EXERCISE DETAILS: Your answer must be the lines of the material below, exactly as written, from its first line through the line with "This screenshot has height=952, width=1693.", and no pictures.

DATA SUPPLIED:

+---+

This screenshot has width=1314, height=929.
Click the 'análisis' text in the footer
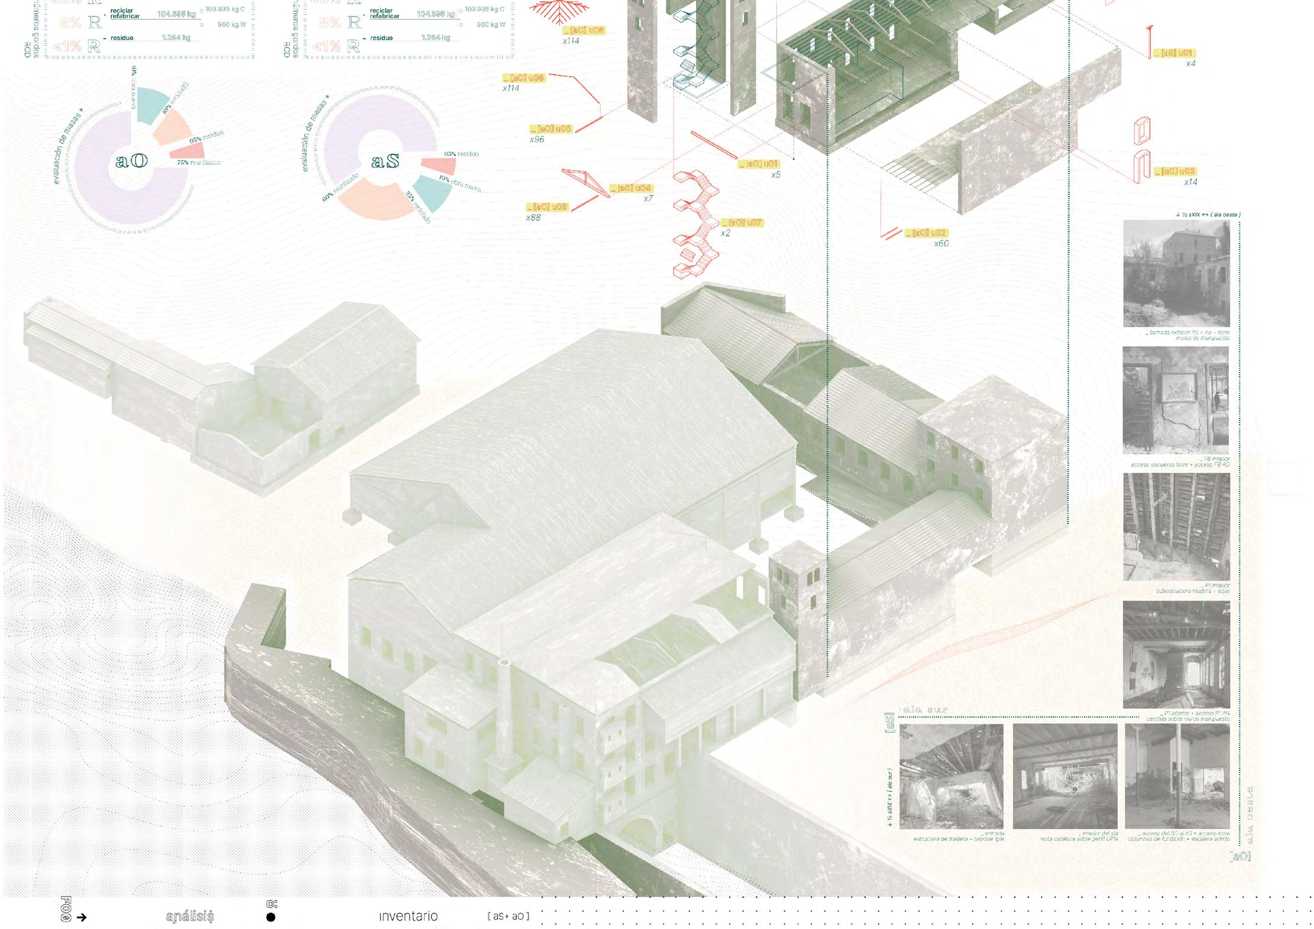190,916
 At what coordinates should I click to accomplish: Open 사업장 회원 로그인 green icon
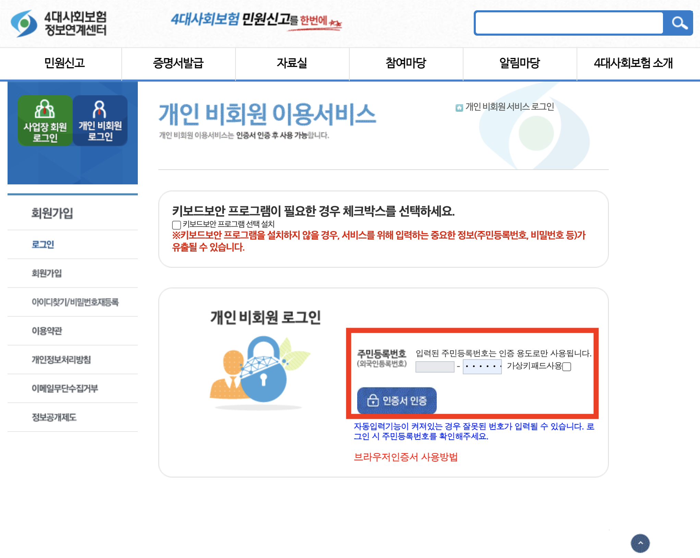point(45,121)
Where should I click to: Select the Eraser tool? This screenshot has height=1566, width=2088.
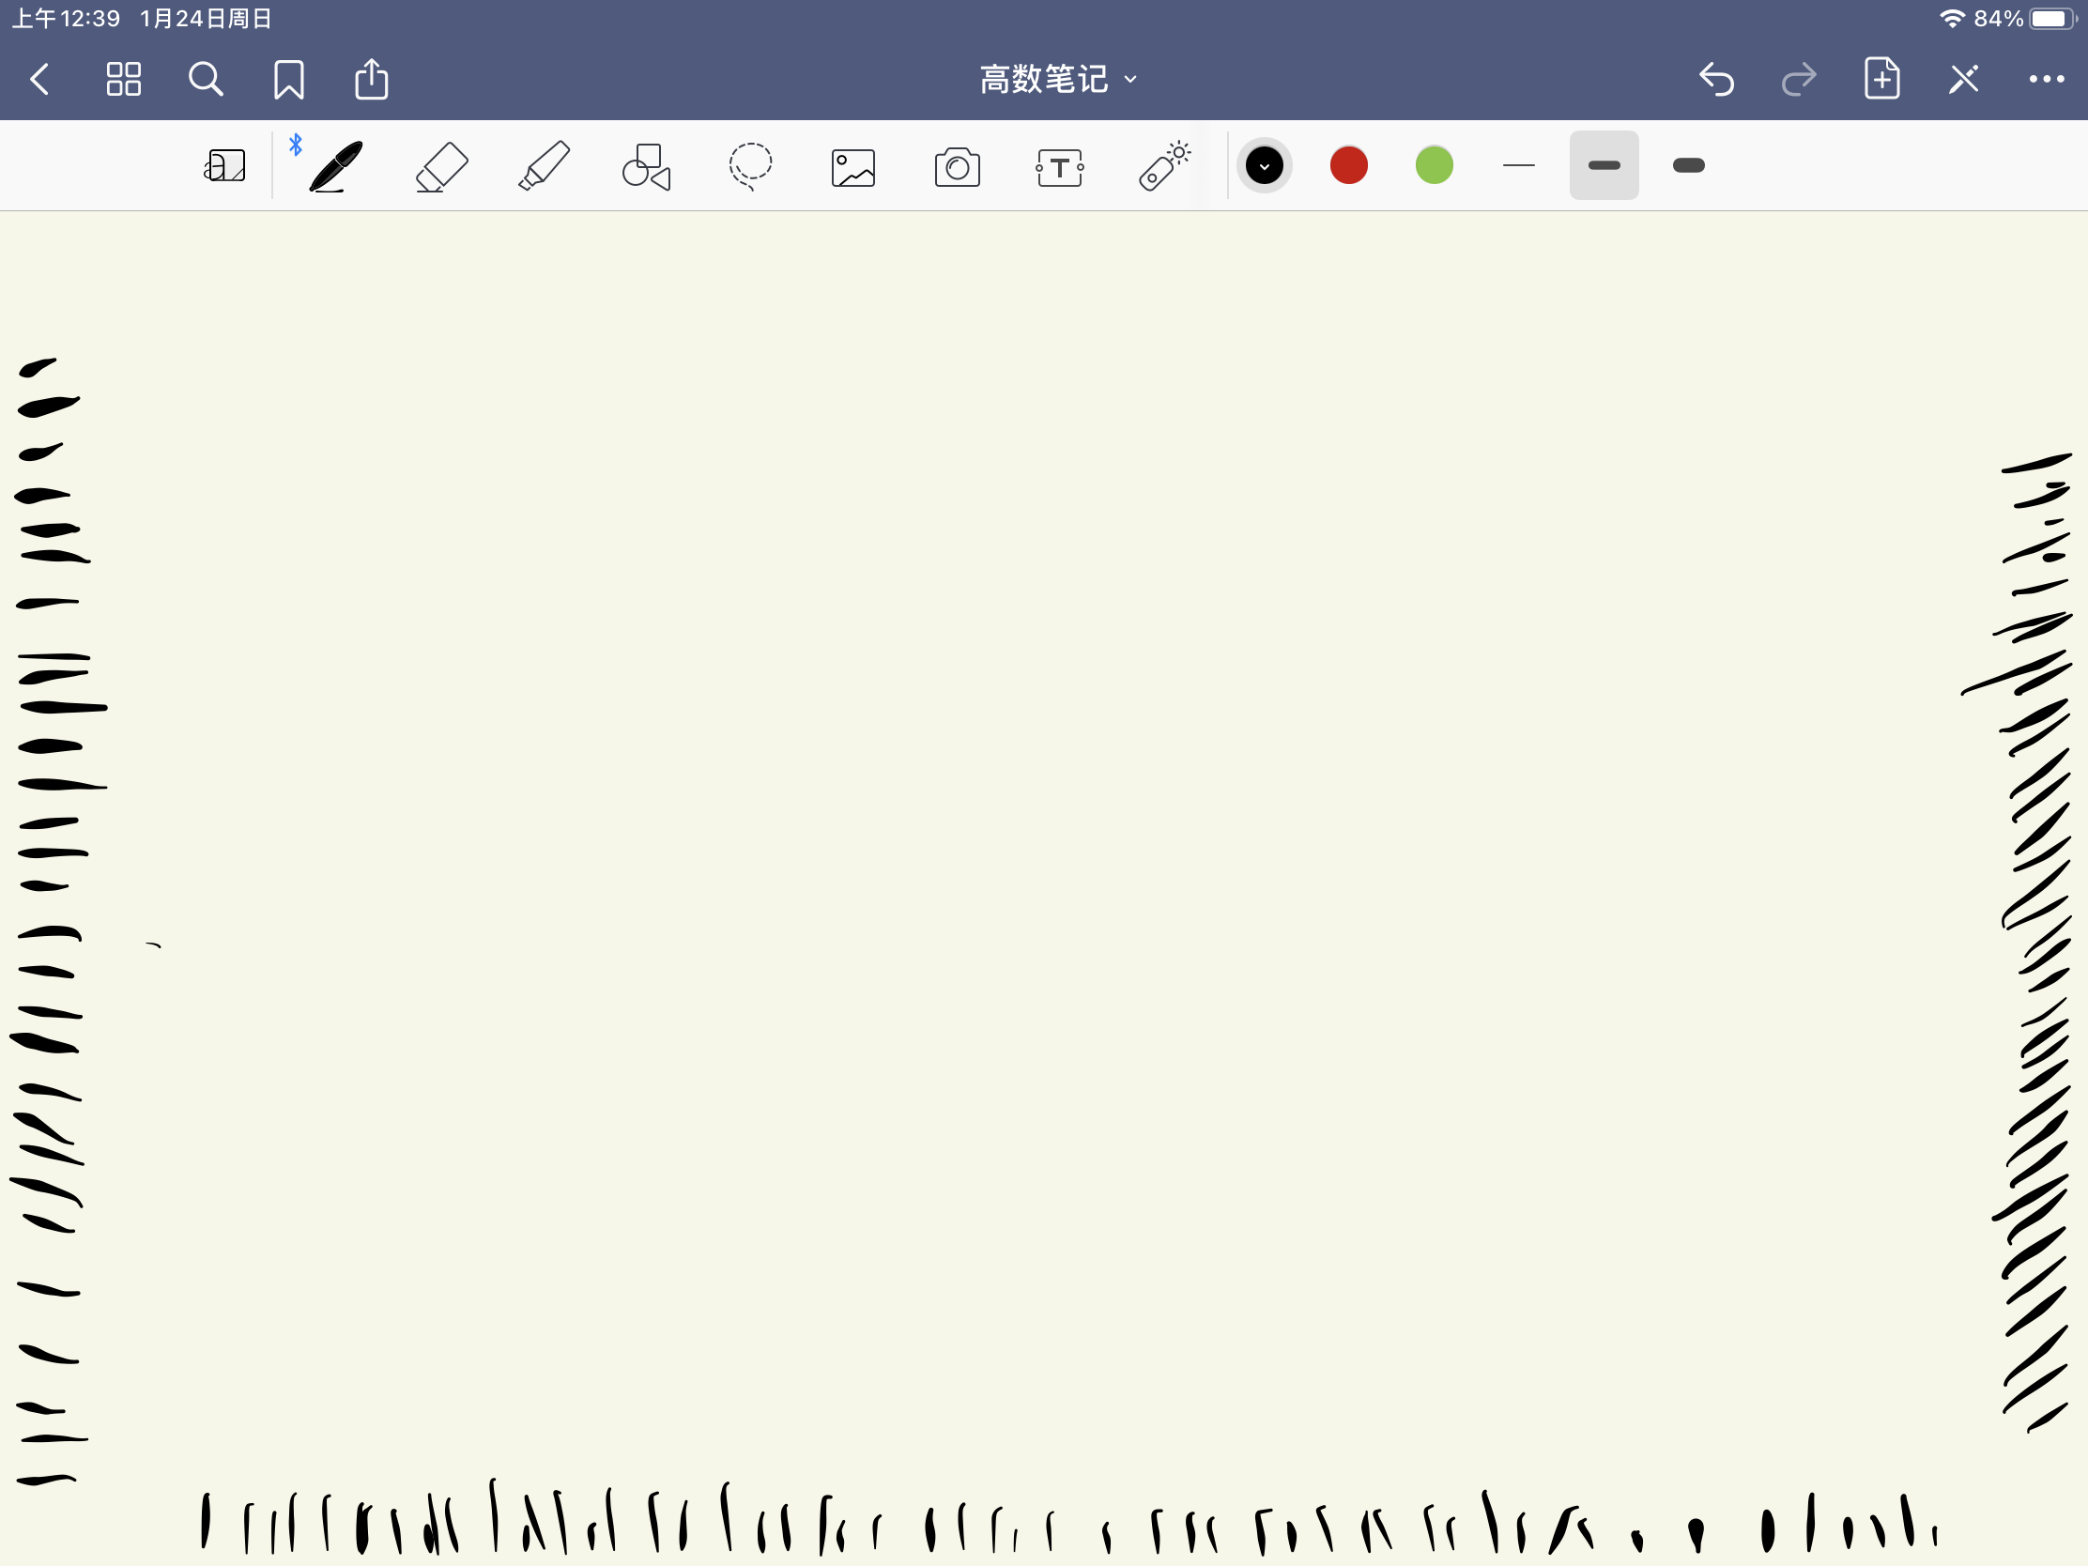441,167
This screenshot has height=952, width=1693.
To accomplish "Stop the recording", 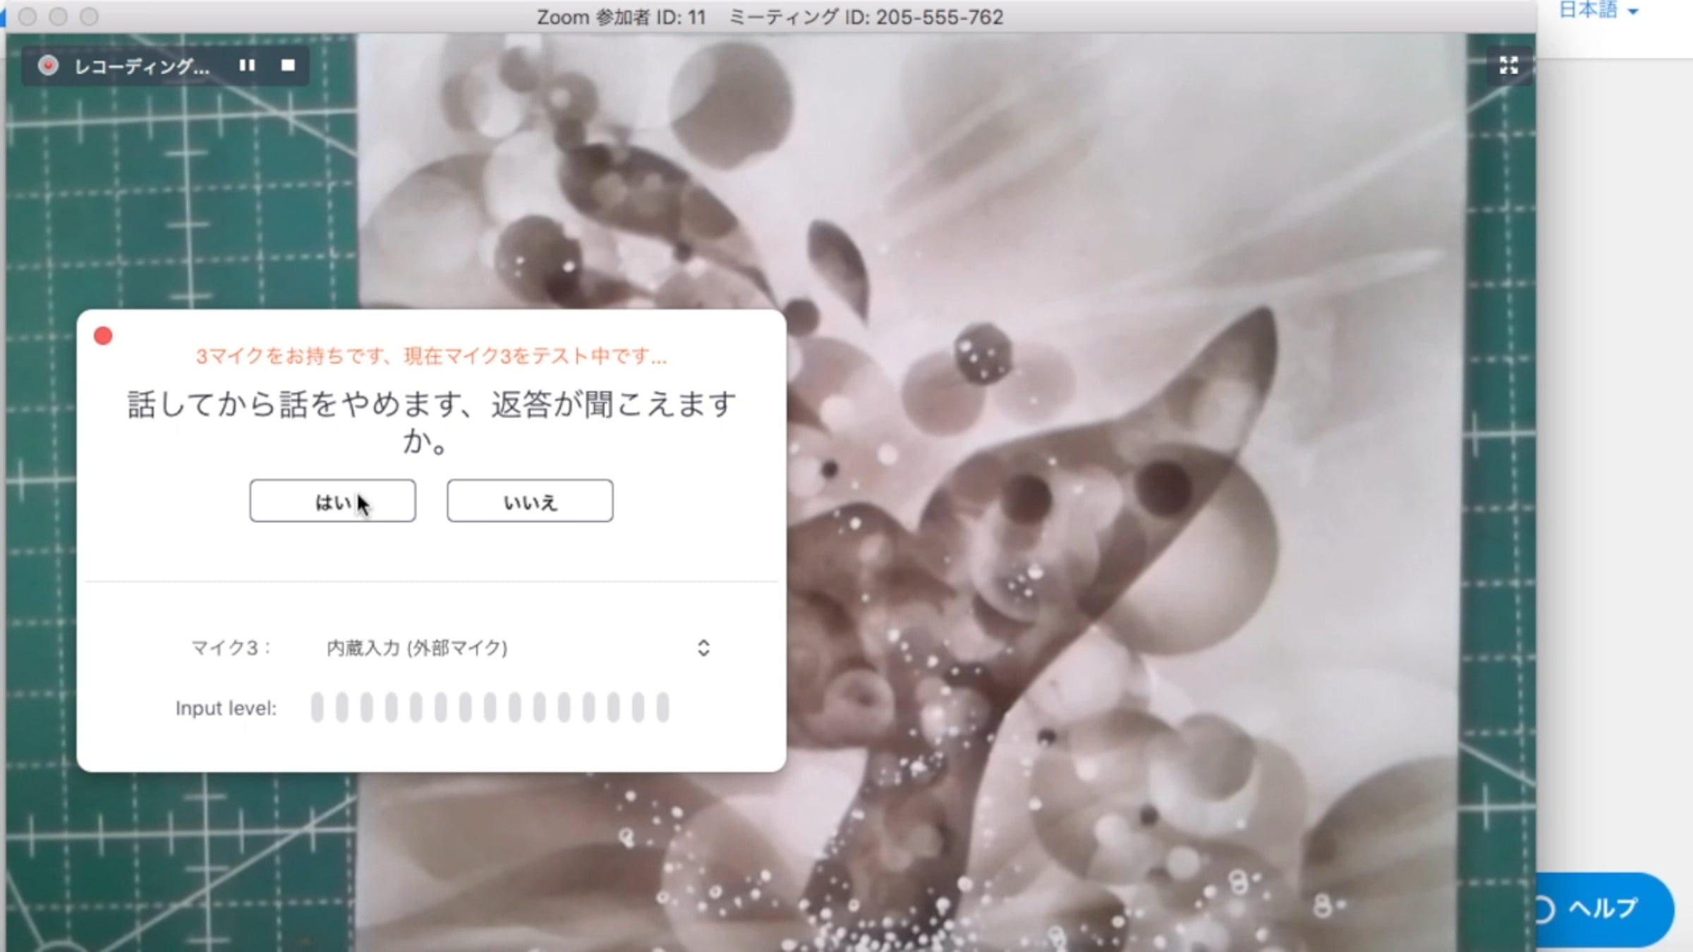I will point(288,66).
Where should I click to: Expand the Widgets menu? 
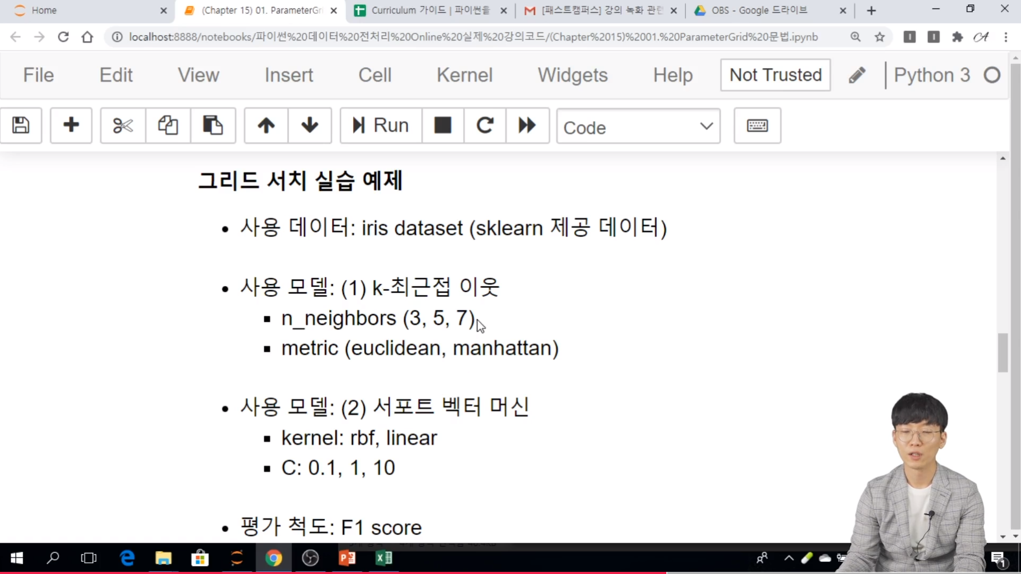coord(572,75)
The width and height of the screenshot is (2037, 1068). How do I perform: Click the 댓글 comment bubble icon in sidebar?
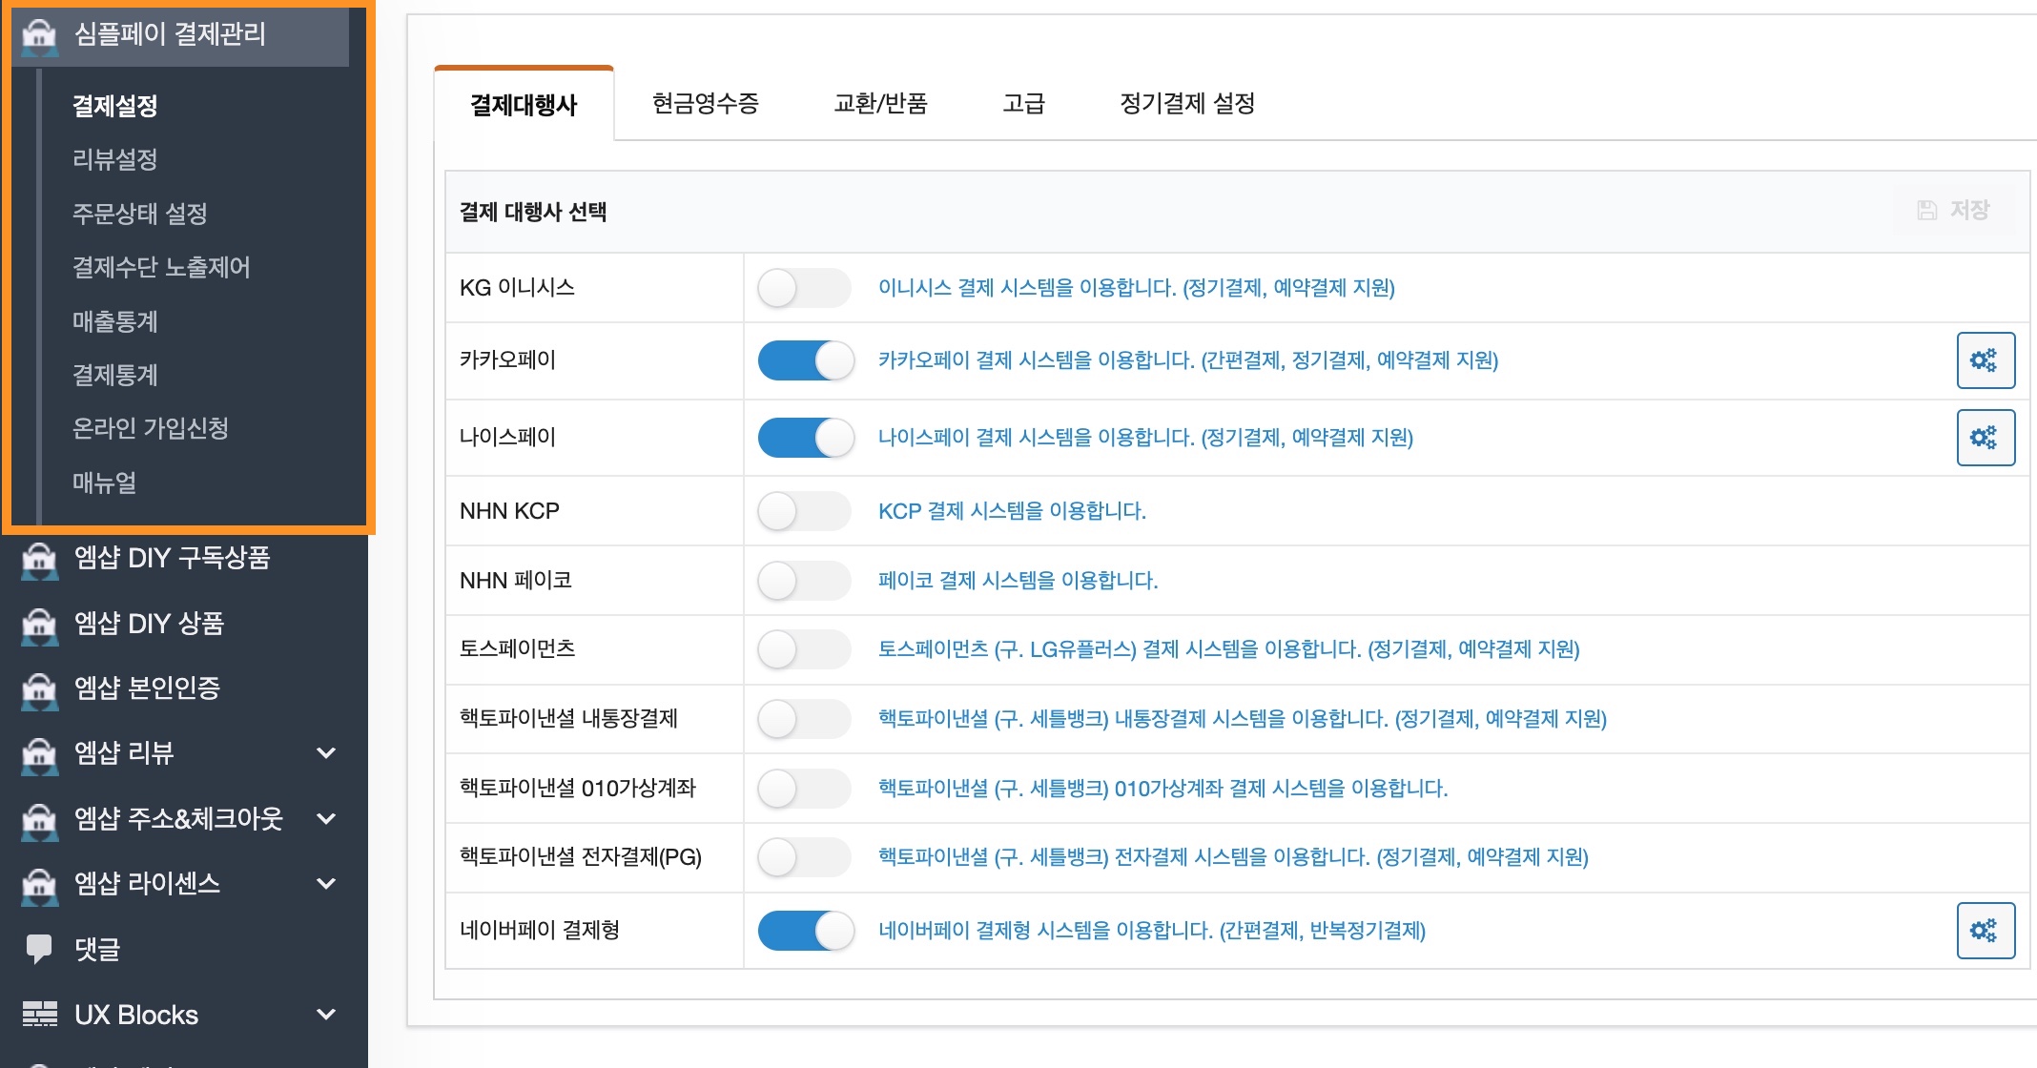40,949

+---+

FINISHED EXERCISE:
This screenshot has width=1314, height=929.
Click the 'análisis' text in the footer
190,916
 At what coordinates should I click to accomplish: Open 사업장 회원 로그인 green icon
point(45,121)
Where should I click to: Select the Eraser tool? This screenshot has height=1566, width=2088.
441,167
This screenshot has height=952, width=1693.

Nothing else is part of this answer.